[Reading text]:
::::

You should use Dscanner to do this, not DMD. DScanner does not (or few) semantic, so just the module AST is necessary. It's way faster. I know this because I was doing something similar to build the symbol list in Coedit 1 (using "-c -o- -Xf"). Finally a custom tool based on libdparse (and somehow doing one of the Dscanner job) was much faster. Also "dub describe" can be very slow.
Sep 16 2016
parent w0rp <devw0rp gmail.com> writes:
On Saturday, 17 September 2016 at 04:57:03 UTC, Basile B. wrote:
 You should use Dscanner to do this, not DMD.  DScanner does not 
 (or few) semantic, so just the module AST is necessary. It's 
 way faster.

 I know this because I was doing something similar to build the 
 symbol list in Coedit 1 (using "-c -o- -Xf").
 Finally a custom tool based on libdparse (and somehow doing one 
 of the Dscanner job) was much faster.

 Also "dub describe" can be very slow.
I just pushed a commit now which runs DUB in the Bash wrapper script as well, so it will never cause any input lag. I want to run DMD on D source files so I can get semantic analysis in Vim. That lets me know when a function call I am making is wrong, etc. Because the jobs run asynchronously, it doesn't matter if the job takes a few seconds to run. You will see the errors eventually without the process interrupting your editing of a particular file. I plan to add a DScanner linter command too, and I'll be adding a configuration variable for selecting particular linters, so you can only use DScanner if you only want that, or use both DScanner and DMD. I realised that I could easily get Windows support too by switching from using Bash to D for the wrapper script, and I could use maybe RDMD to compile and run the wrapper script. I'll do that eventually.

::::

[Pointing data for text and elements]
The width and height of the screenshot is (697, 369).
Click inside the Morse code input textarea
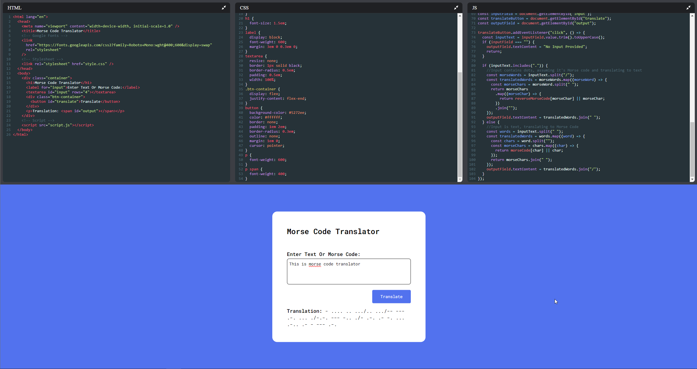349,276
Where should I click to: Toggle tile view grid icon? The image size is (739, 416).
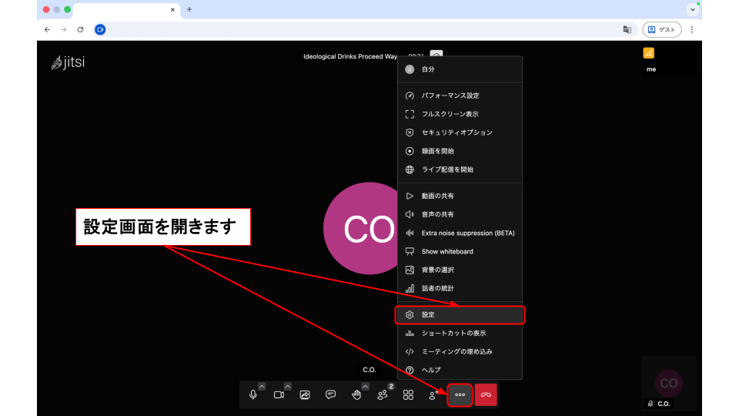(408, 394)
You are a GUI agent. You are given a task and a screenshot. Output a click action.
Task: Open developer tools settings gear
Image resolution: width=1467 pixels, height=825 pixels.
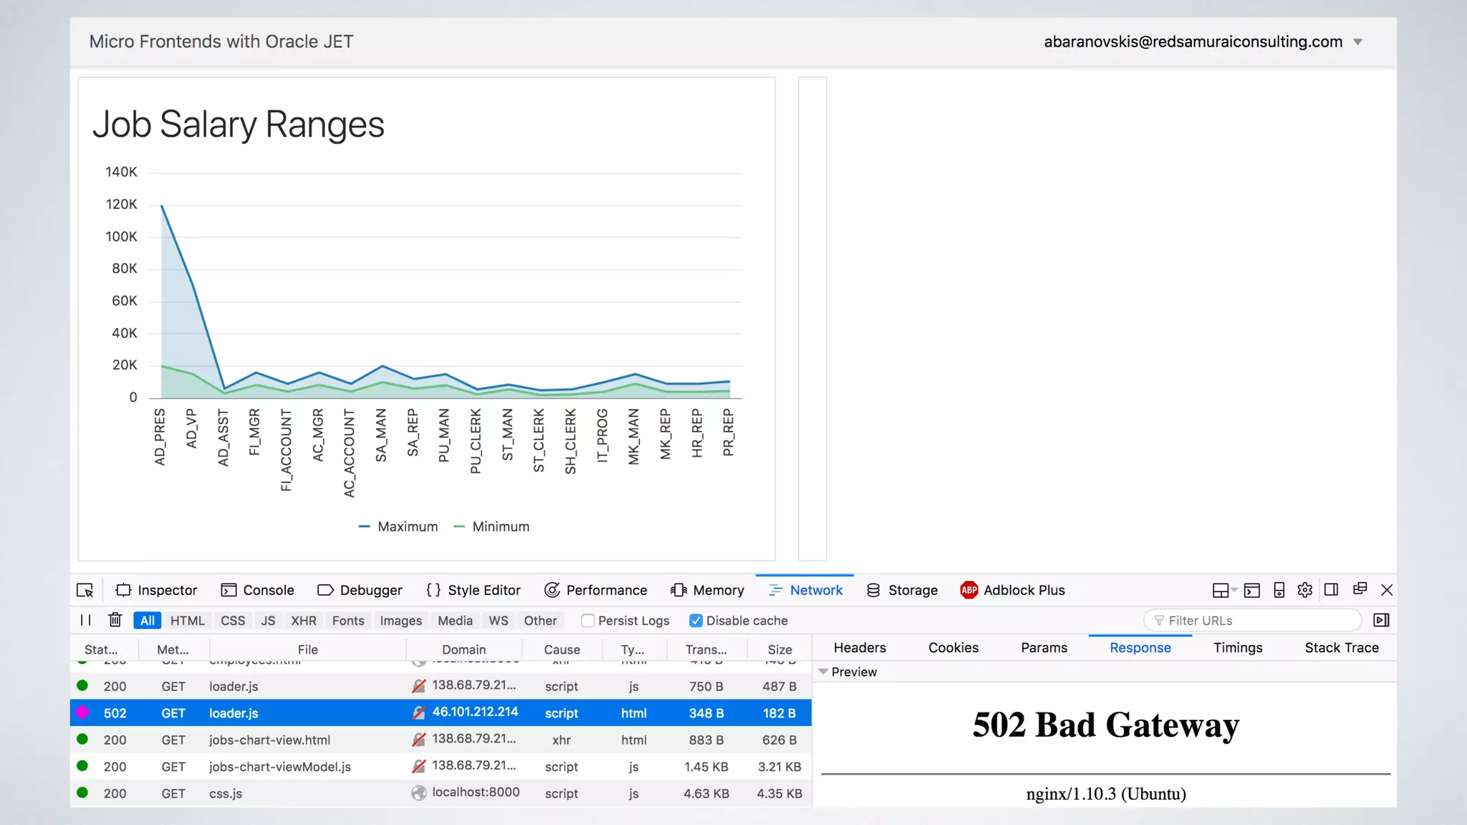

::::

Reproduce the reply about DScanner and DMD, starting with "I just pushed" and going on through "do that eventually.", but swap "Vim" for "Emacs".

[Task output]:
I just pushed a commit now which runs DUB in the Bash wrapper script as well, so it will never cause any input lag. I want to run DMD on D source files so I can get semantic analysis in Emacs. That lets me know when a function call I am making is wrong, etc. Because the jobs run asynchronously, it doesn't matter if the job takes a few seconds to run. You will see the errors eventually without the process interrupting your editing of a particular file. I plan to add a DScanner linter command too, and I'll be adding a configuration variable for selecting particular linters, so you can only use DScanner if you only want that, or use both DScanner and DMD. I realised that I could easily get Windows support too by switching from using Bash to D for the wrapper script, and I could use maybe RDMD to compile and run the wrapper script. I'll do that eventually.